Item coordinate data
— Begin —

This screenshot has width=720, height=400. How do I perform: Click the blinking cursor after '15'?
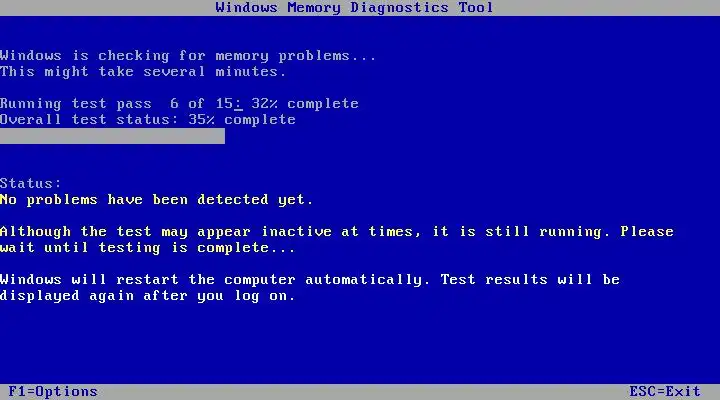[238, 105]
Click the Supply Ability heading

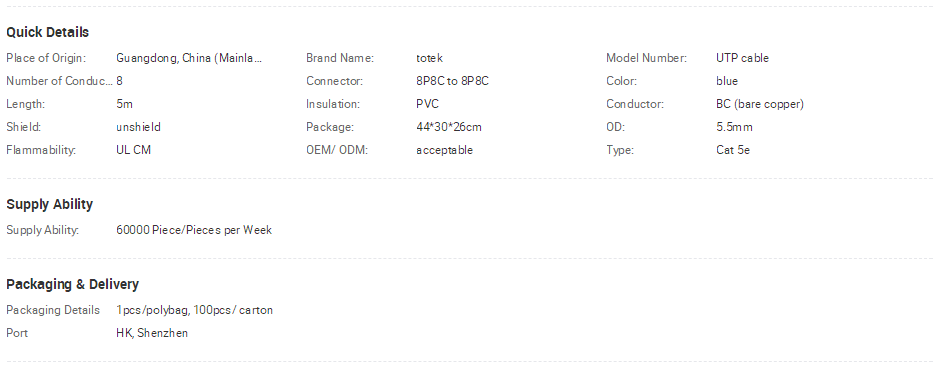click(50, 204)
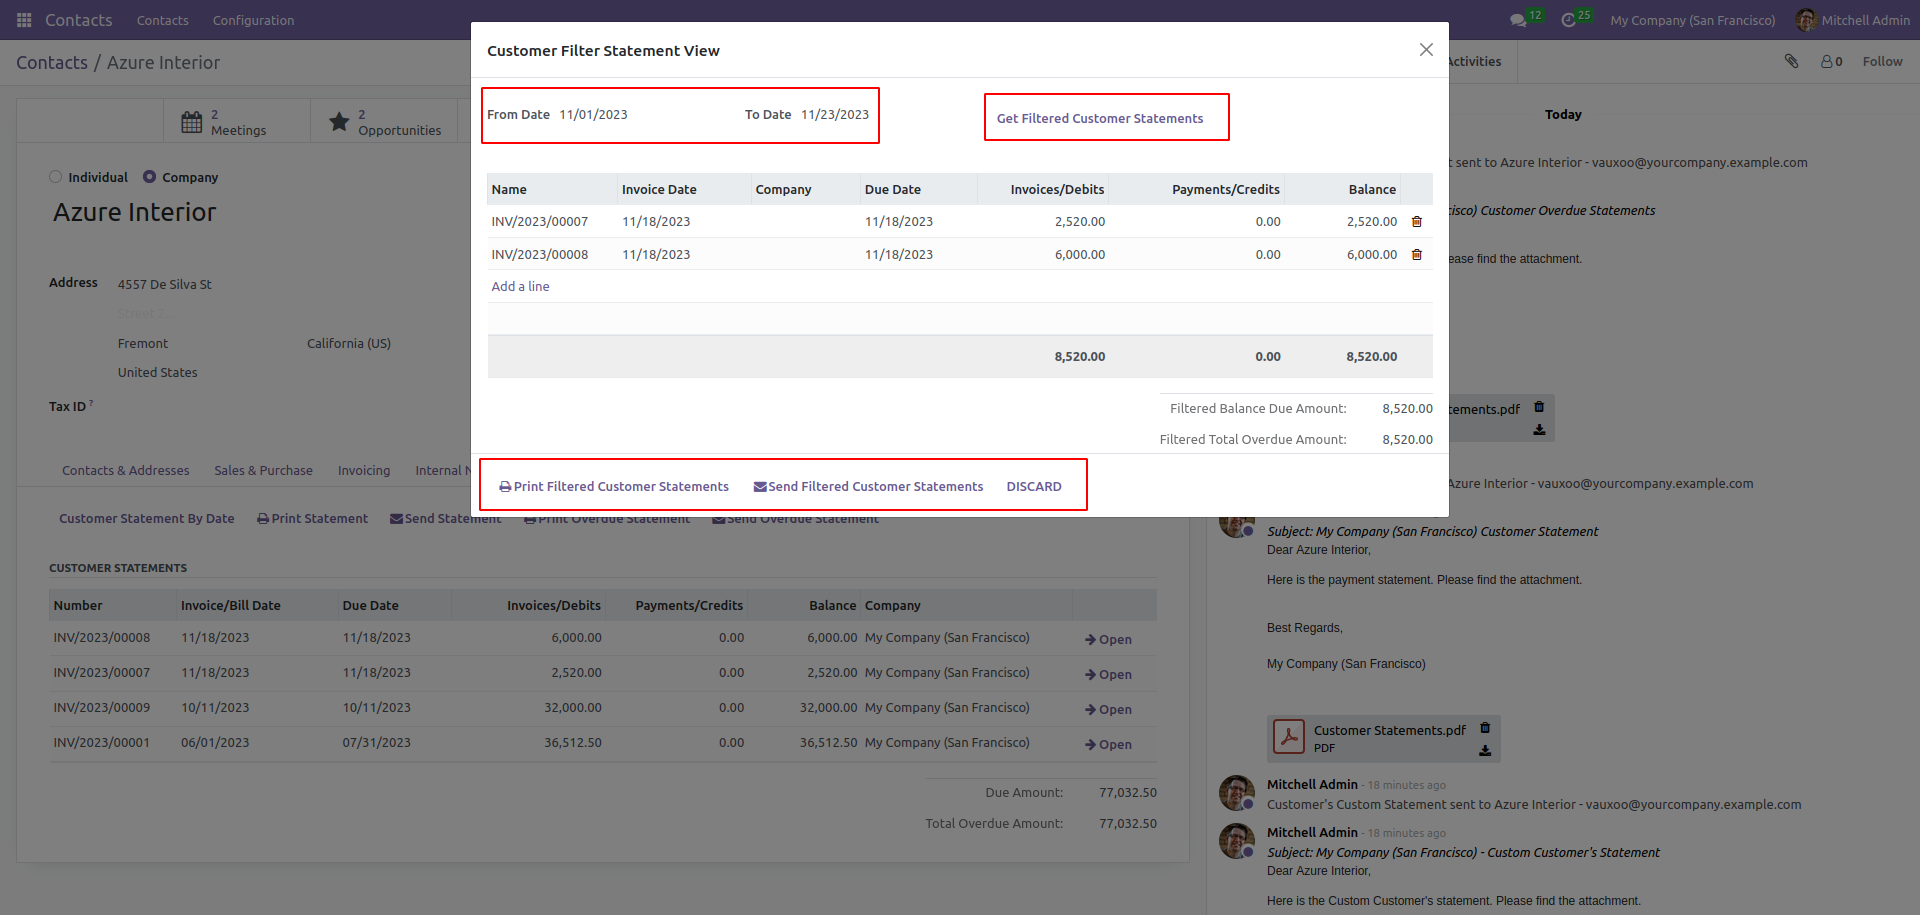Open the Configuration menu
This screenshot has width=1920, height=915.
coord(253,20)
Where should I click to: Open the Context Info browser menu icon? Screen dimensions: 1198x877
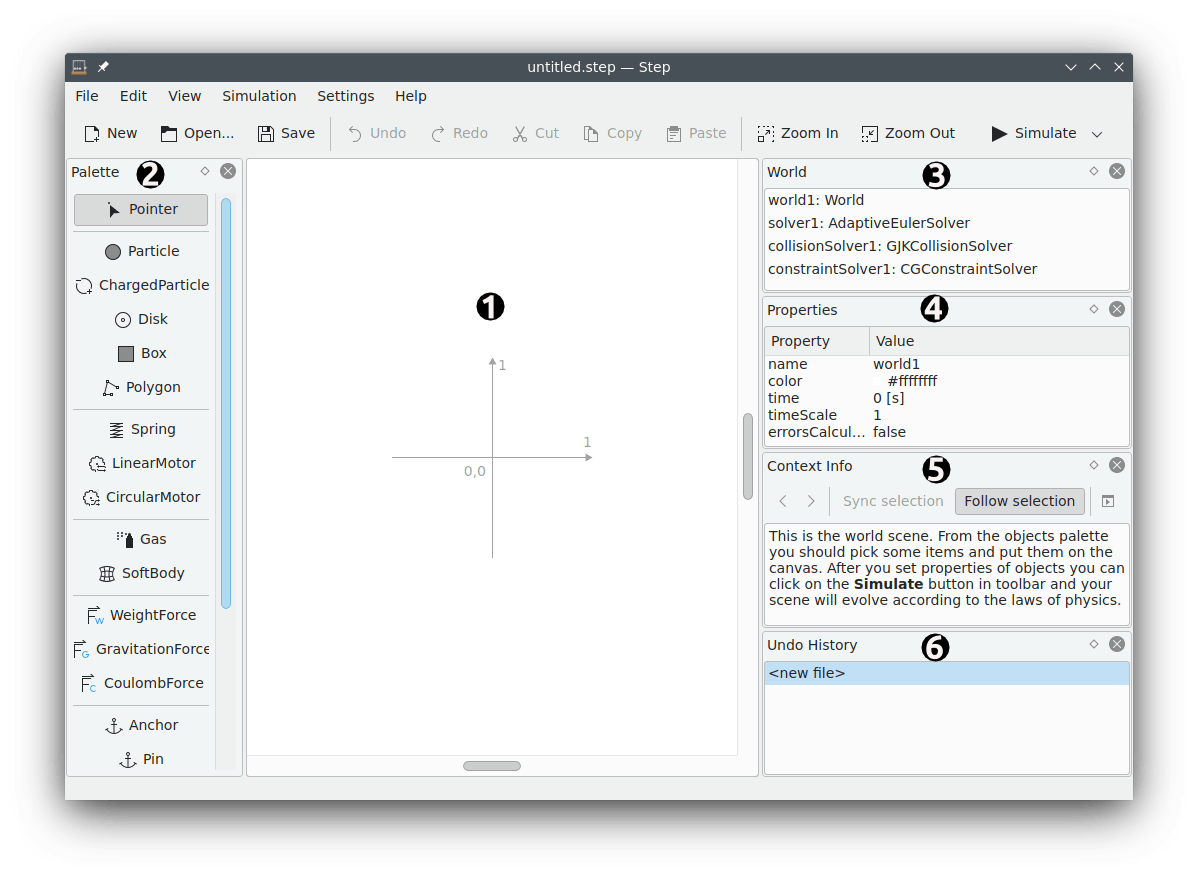coord(1108,501)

— End —

### [Given problem]
Can you express the lines above as a JSON list of strings, one string per line, skipping blank lines and leaving the pictures out?

### [Exercise result]
[
  "This screenshot has width=720, height=400. How do I perform: Click the blinking cursor after '15'?",
  "[238, 105]",
  "Click the Supply Ability heading",
  "click(50, 204)",
  "Open the Configuration menu",
  "This screenshot has width=1920, height=915.",
  "coord(253,20)",
  "Where should I click to: Open the Context Info browser menu icon? Screen dimensions: 1198x877",
  "coord(1108,501)"
]